Exercise directions:
A faithful repeat of all the records, with no image kept, is the required answer.

Input data:
------------------------------

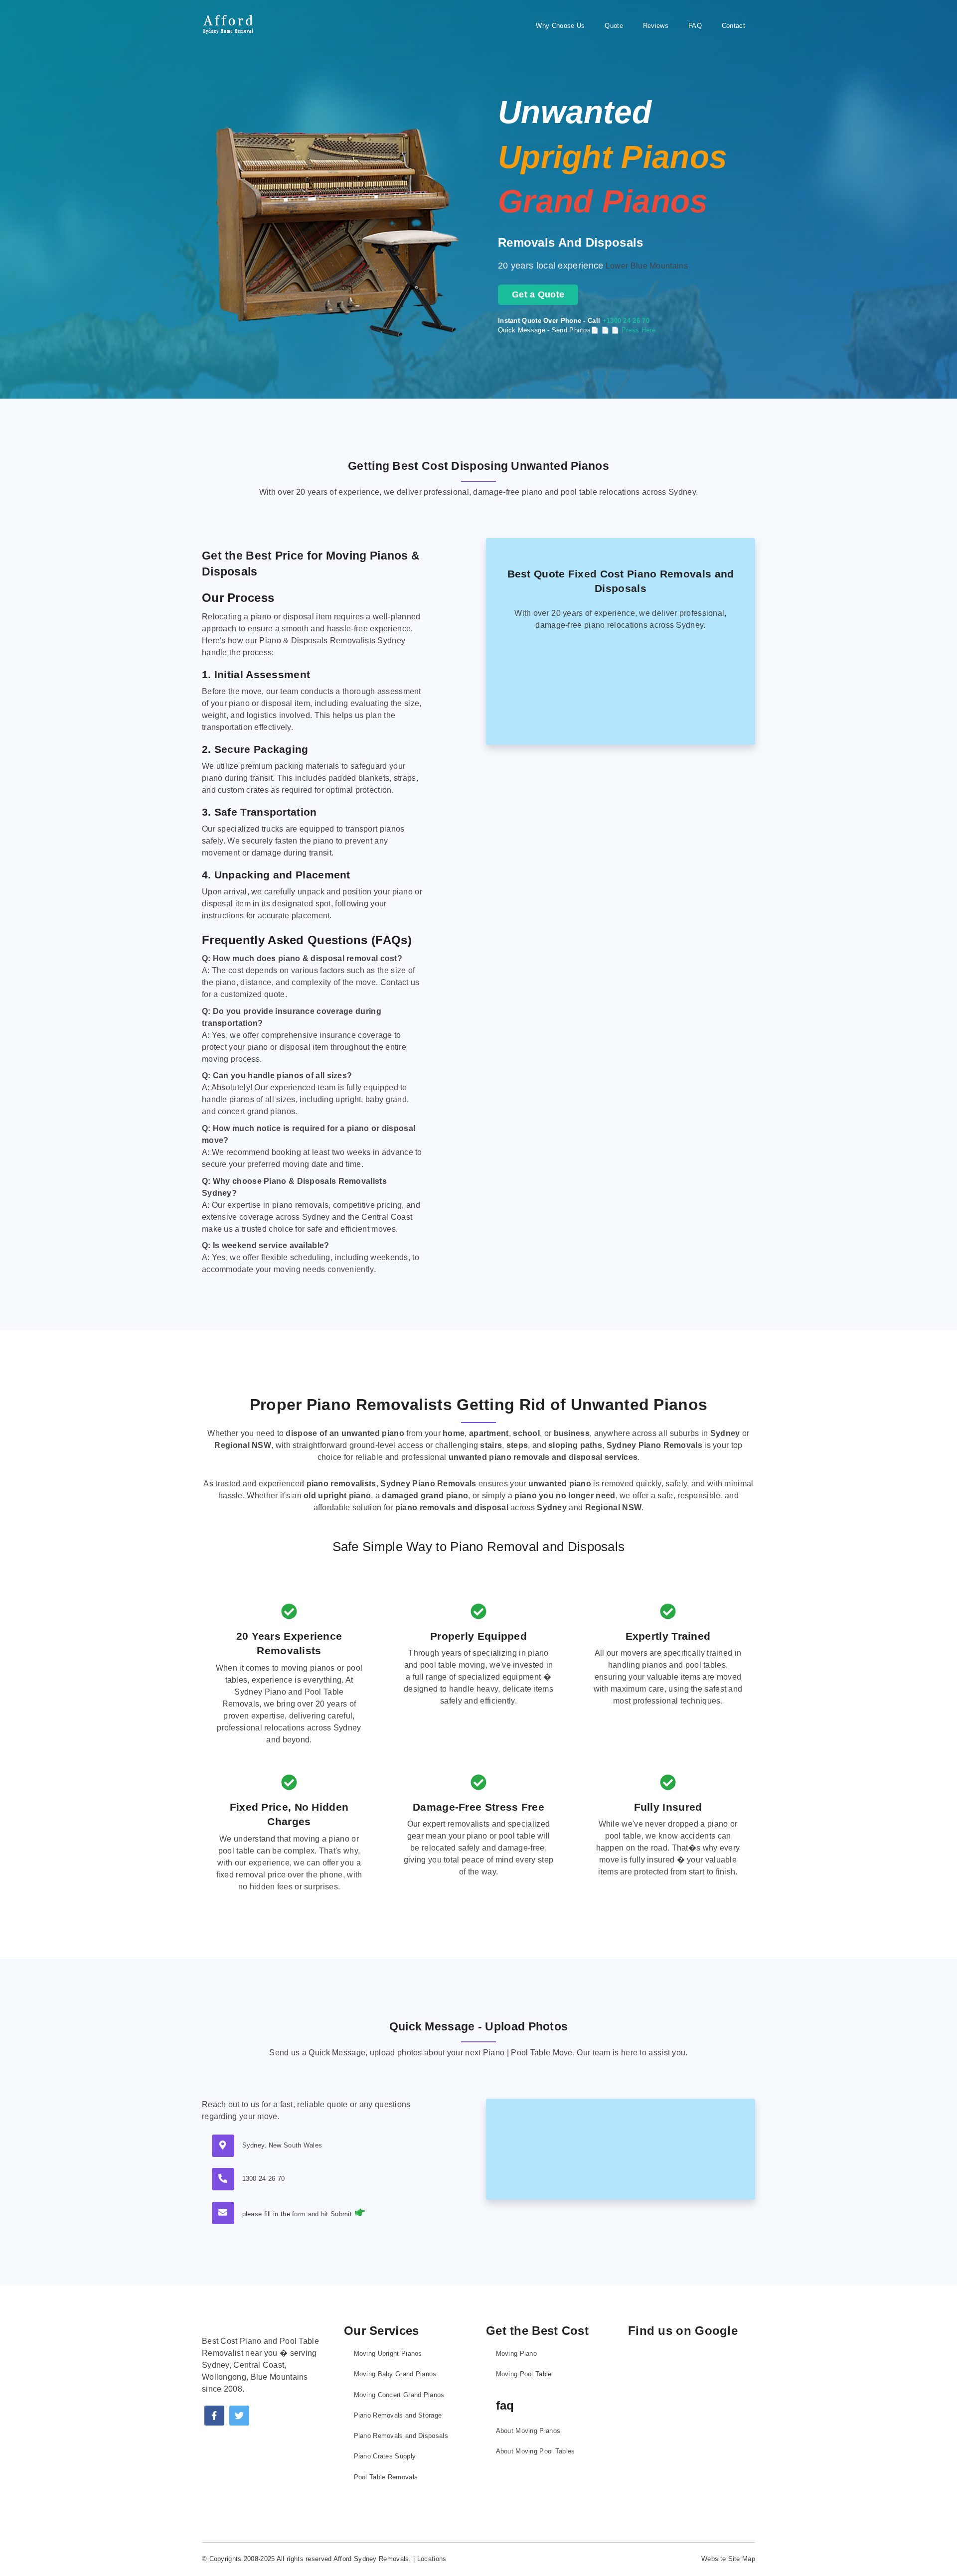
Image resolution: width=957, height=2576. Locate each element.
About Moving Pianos (528, 2430)
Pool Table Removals (386, 2477)
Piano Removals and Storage (398, 2415)
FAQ (695, 25)
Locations (432, 2559)
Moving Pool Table (524, 2374)
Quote (614, 25)
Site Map (741, 2559)
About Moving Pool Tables (535, 2451)
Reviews (655, 25)
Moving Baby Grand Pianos (395, 2374)
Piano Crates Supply (385, 2456)
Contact (733, 25)
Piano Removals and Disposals (401, 2435)
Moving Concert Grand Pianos (399, 2395)
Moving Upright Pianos (388, 2353)
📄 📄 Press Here (628, 330)
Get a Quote (538, 294)
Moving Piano (516, 2353)
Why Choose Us (560, 25)
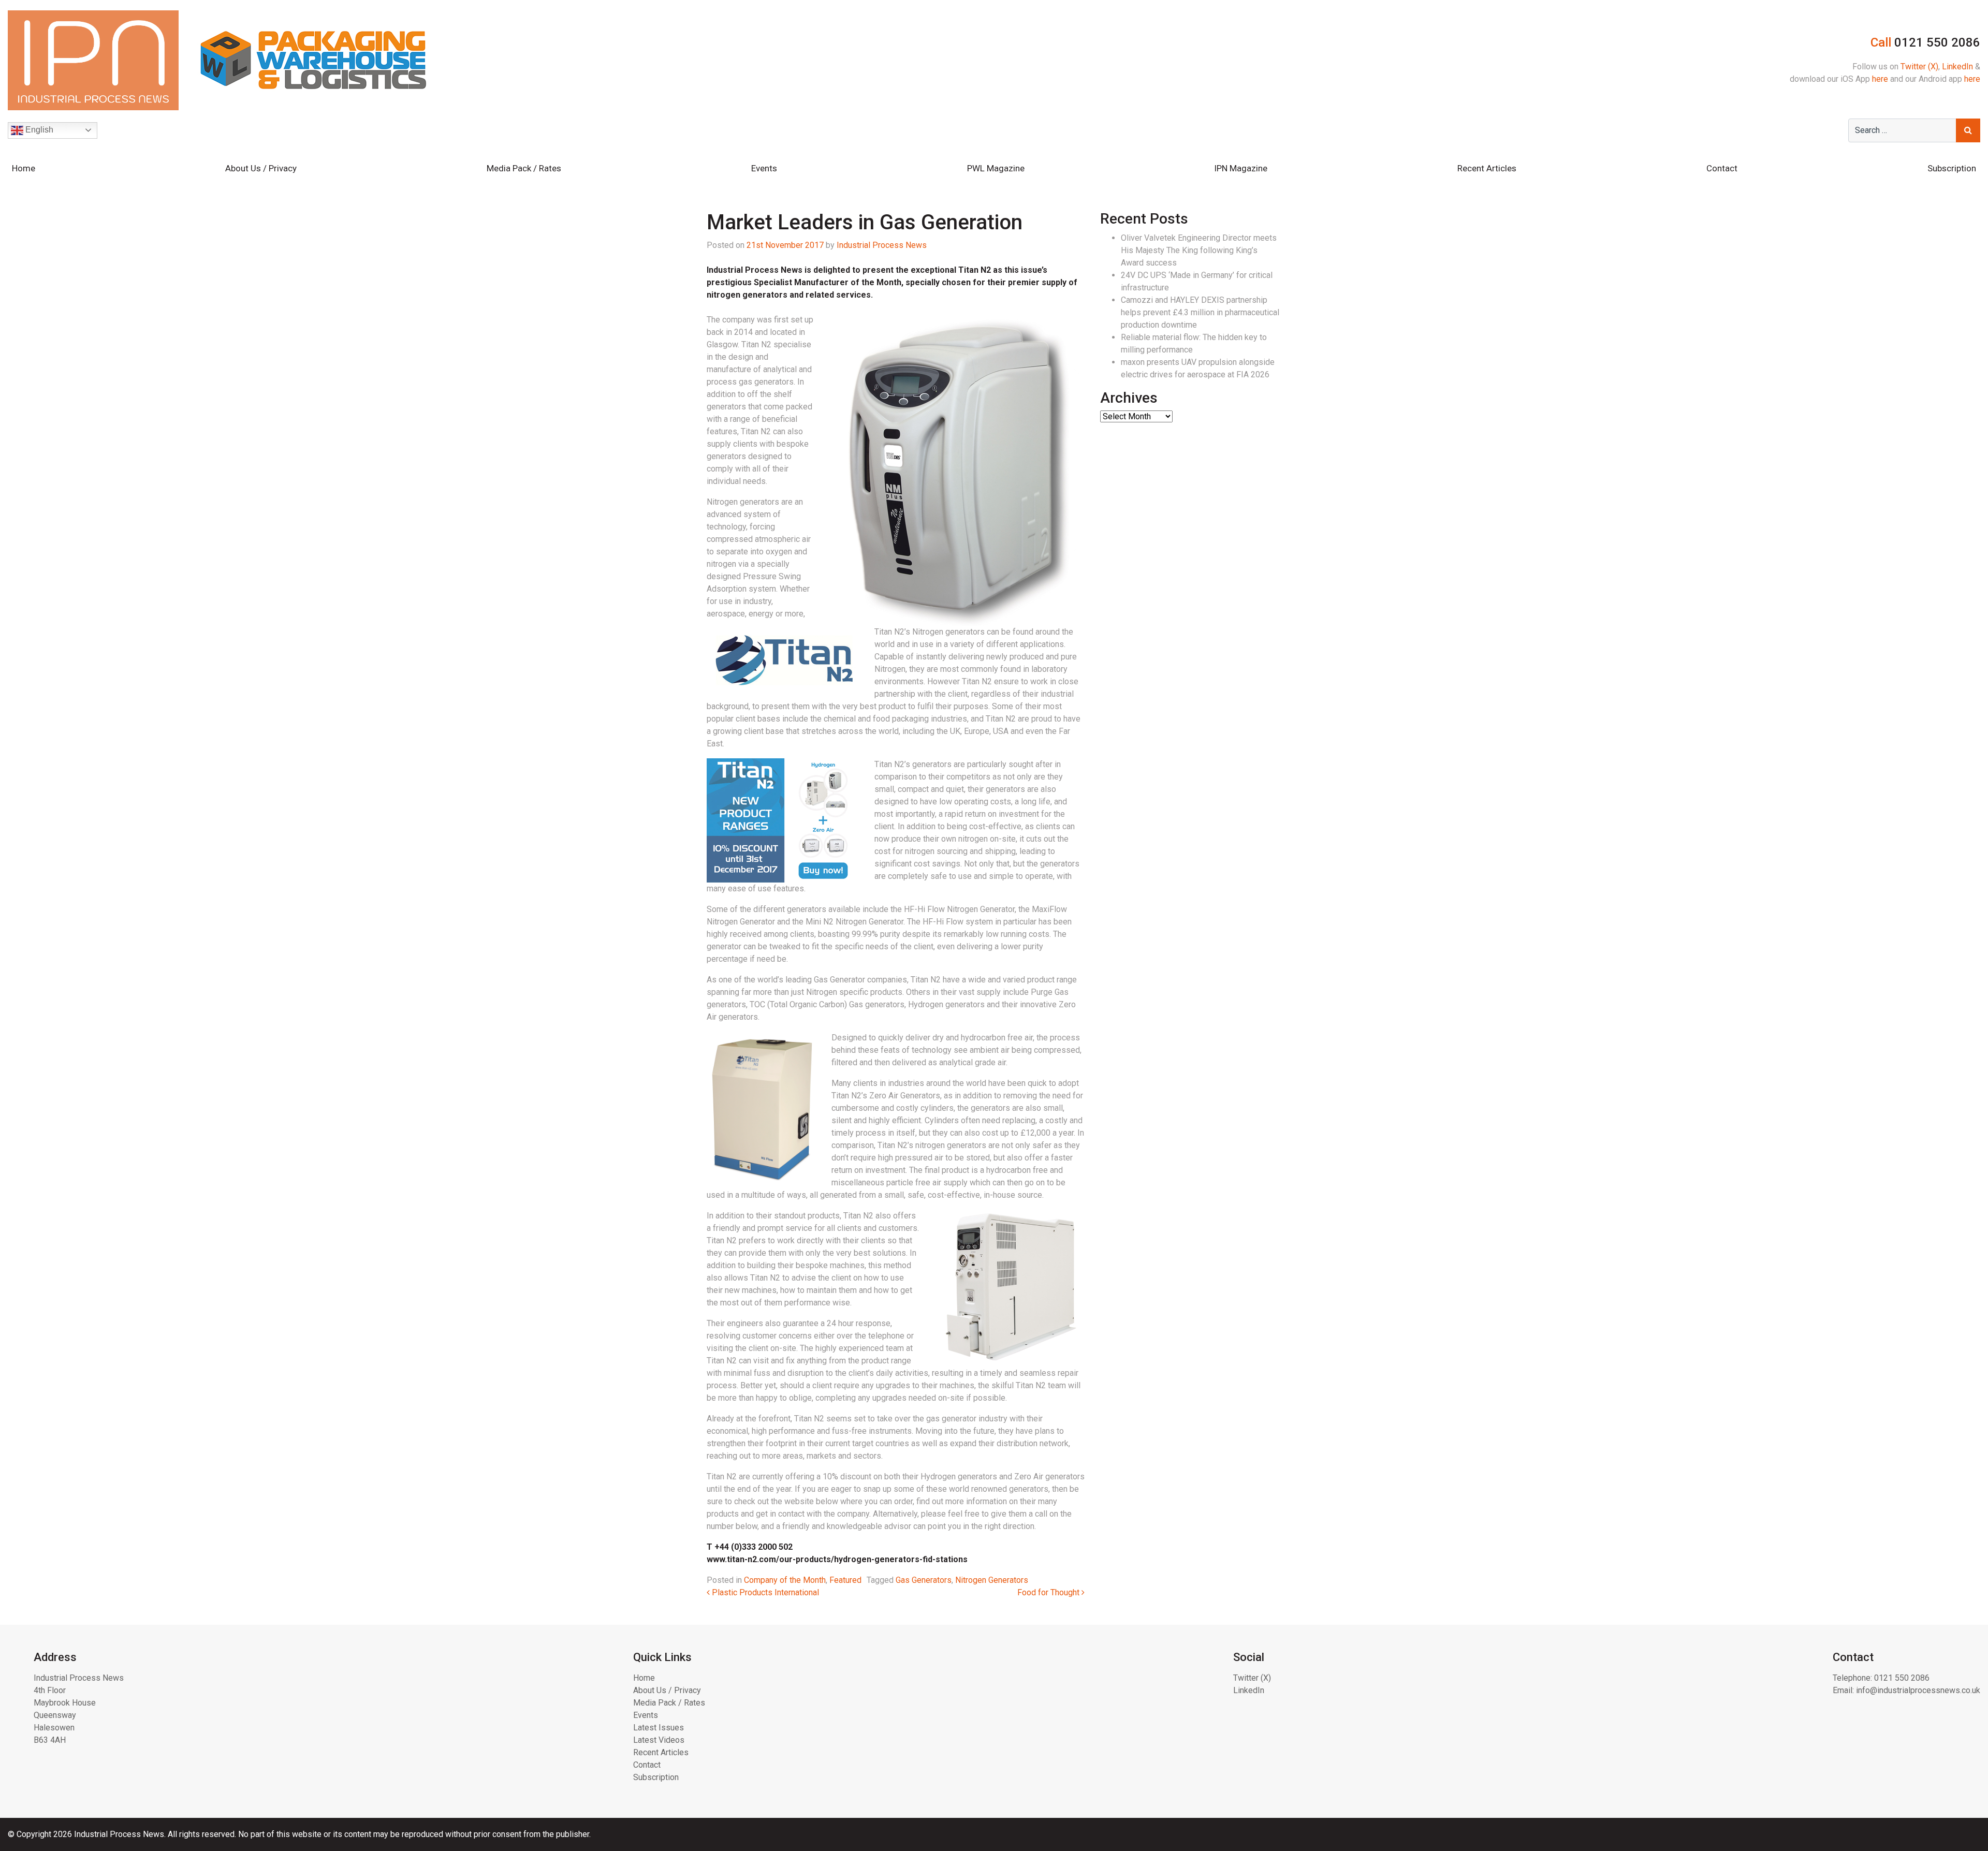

------------------------------

Answer to this problem:
Image resolution: width=957, height=2576. Locate each element.
About Moving Pianos (528, 2430)
Pool Table Removals (386, 2477)
Piano Removals and Storage (398, 2415)
FAQ (695, 25)
Locations (432, 2559)
Moving Pool Table (524, 2374)
Quote (614, 25)
Site Map (741, 2559)
About Moving Pool Tables (535, 2451)
Reviews (655, 25)
Moving Baby Grand Pianos (395, 2374)
Piano Crates Supply (385, 2456)
Contact (733, 25)
Piano Removals and Disposals (401, 2435)
Moving Concert Grand Pianos (399, 2395)
Moving Upright Pianos (388, 2353)
📄 📄 Press Here (628, 330)
Get a Quote (538, 294)
Moving Piano (516, 2353)
Why Choose Us (560, 25)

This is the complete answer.